Gigantic, bow-shaped wave spotted in Venus’ atmosphere

Ars Technica » Scientific Method 2017-01-21

Enlarge / Venus, as seen by the Akatsuki spacecraft, displaying the bow-shaped feature. Lighter colors reflect higher light emissions; the white regions are about 233 Kelvin. (credit: ©Planet-C)

The Akatsuki spacecraft arrived in orbit of Venus in December 2015, and it quickly captured a very strange feature: an atmospheric disturbance in the shape of a bow. The feature is enormous, stretching from the planet’s north pole to its south (10,000 kilometers, or 6,200 miles in total), and it's visible in both infrared and (dimly) ultraviolet light.

Images from this mission were recently released, and researchers have had the chance to review them and do some science. They’ve concluded that the mysterious structure is probably a gravity wave, caused by mountains on the surface and propagating up into the atmosphere. It’s “the only reasonable interpretation,” according to a new paper on the feature.

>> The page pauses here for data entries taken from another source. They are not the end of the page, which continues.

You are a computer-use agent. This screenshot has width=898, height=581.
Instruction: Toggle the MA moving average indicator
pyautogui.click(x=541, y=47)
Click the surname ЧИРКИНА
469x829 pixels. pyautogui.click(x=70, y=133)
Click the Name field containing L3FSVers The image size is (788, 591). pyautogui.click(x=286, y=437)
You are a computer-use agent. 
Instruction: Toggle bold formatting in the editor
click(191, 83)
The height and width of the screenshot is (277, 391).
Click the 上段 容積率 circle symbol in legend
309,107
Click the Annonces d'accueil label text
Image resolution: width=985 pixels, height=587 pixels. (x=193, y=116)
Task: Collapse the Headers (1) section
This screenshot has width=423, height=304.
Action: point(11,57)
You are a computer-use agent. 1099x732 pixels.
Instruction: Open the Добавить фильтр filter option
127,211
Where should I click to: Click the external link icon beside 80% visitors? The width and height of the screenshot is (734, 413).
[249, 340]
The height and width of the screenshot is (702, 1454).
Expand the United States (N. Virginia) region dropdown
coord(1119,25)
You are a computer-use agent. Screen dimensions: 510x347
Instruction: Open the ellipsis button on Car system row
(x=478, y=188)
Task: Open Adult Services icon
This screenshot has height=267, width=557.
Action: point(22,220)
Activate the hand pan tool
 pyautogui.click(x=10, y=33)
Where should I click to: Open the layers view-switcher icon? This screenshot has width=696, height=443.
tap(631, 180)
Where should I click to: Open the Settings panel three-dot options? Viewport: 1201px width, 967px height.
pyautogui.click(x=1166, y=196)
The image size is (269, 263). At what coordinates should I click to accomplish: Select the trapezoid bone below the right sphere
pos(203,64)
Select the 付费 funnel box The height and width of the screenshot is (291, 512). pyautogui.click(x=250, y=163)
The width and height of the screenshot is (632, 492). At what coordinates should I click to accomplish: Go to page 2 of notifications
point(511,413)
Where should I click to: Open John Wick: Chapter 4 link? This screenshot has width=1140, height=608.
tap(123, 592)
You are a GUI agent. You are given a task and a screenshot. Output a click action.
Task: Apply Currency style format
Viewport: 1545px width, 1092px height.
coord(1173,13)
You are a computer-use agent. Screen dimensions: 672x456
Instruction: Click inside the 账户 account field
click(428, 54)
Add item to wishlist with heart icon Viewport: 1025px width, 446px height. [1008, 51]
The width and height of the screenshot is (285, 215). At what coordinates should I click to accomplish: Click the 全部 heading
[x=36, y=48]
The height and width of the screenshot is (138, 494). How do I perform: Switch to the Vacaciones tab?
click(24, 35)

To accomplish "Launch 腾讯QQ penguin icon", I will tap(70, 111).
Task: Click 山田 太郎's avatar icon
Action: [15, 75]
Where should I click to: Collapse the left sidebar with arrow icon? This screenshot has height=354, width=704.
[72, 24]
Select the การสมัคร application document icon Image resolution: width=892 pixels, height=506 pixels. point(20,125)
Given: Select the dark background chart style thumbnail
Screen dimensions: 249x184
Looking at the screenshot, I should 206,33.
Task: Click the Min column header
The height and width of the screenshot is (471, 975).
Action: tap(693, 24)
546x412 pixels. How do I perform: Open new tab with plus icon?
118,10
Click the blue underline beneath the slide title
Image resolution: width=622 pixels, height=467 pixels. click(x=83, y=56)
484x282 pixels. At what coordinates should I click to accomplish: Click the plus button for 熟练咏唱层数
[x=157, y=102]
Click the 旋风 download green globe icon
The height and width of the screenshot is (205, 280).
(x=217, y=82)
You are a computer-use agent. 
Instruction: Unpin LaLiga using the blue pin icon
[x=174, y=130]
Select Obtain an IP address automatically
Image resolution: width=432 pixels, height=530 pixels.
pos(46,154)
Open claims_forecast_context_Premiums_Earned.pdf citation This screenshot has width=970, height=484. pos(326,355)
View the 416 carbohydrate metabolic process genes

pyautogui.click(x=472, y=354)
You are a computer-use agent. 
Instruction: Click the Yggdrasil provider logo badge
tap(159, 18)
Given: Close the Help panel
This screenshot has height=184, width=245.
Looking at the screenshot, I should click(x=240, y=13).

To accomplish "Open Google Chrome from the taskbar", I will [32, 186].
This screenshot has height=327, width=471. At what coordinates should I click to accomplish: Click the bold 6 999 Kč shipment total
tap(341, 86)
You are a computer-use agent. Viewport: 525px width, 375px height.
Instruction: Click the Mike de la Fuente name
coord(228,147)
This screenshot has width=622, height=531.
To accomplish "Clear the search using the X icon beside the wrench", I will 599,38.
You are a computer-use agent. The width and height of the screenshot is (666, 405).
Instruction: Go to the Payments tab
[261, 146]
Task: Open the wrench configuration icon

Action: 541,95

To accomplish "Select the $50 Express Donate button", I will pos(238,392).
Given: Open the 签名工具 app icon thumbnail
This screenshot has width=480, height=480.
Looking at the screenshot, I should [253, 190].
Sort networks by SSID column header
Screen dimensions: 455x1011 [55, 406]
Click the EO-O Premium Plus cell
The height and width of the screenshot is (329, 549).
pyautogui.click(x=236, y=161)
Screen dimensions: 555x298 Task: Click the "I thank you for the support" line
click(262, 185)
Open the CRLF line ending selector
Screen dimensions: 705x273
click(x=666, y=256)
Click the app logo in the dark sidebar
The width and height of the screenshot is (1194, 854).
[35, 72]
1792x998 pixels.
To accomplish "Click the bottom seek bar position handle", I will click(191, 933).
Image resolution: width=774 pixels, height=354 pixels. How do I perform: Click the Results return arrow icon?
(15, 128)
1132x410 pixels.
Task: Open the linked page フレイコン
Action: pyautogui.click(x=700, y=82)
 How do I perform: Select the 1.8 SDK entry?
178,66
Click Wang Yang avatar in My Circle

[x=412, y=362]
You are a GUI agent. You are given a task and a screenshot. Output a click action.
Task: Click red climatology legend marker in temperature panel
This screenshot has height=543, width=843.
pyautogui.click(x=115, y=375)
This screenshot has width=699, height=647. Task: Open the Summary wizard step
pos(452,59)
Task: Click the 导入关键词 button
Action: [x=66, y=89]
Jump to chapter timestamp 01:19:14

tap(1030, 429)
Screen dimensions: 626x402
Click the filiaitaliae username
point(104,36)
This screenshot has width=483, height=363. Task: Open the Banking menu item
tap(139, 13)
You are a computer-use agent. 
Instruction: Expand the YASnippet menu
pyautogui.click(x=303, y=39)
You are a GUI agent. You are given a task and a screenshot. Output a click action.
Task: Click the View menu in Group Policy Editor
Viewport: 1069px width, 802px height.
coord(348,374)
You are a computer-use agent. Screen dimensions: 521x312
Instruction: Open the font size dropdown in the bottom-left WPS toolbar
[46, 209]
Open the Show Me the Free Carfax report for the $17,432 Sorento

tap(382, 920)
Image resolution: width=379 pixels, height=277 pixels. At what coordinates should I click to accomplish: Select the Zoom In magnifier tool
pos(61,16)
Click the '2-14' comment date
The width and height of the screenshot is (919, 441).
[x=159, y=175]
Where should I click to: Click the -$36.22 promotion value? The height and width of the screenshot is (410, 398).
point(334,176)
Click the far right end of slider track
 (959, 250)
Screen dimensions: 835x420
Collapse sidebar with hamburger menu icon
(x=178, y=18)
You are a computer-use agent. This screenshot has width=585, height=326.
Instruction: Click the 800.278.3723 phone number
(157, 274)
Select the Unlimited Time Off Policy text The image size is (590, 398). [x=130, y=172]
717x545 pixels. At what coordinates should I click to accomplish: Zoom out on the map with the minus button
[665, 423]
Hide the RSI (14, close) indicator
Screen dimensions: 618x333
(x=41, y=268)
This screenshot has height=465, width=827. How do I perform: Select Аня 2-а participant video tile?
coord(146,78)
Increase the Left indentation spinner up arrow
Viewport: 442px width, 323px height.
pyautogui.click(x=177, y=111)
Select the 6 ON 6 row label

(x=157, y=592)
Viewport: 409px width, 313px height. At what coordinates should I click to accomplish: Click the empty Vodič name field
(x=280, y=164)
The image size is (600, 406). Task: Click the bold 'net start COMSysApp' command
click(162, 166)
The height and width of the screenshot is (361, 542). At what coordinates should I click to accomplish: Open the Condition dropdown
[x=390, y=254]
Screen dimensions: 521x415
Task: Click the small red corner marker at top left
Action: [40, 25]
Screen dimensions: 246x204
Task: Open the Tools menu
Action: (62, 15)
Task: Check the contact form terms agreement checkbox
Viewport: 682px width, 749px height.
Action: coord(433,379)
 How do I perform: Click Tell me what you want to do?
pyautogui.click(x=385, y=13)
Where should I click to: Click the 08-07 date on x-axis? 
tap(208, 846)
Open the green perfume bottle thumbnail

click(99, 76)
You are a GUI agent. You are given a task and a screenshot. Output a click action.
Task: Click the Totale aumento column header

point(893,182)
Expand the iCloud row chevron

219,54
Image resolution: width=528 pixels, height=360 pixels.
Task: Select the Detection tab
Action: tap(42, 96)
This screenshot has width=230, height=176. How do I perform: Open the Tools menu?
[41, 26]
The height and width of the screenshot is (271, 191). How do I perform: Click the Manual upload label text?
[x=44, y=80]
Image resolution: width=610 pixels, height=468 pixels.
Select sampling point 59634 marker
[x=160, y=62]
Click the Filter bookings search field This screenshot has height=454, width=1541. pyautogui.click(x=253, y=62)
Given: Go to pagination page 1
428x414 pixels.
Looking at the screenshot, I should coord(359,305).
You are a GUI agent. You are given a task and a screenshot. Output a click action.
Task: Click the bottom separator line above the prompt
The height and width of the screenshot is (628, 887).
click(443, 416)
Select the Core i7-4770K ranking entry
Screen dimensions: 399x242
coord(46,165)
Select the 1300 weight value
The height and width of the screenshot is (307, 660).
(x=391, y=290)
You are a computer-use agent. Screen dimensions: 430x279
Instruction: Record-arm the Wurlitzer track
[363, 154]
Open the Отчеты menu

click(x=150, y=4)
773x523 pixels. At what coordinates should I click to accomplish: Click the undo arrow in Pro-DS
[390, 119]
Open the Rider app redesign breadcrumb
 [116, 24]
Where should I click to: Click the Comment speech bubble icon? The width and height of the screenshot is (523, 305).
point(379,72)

Gravity waves—not to be confused with gravitational waves, the kind recently observed by LIGO—are waves in a fluid, like water or air, caused by gravity. When some of the fluid is displaced upwards, gravity tries to correct it and restore equilibrium, a process that creates waves. The Earth’s atmosphere also has gravity waves created by the influence of mountains, which displace air upwards.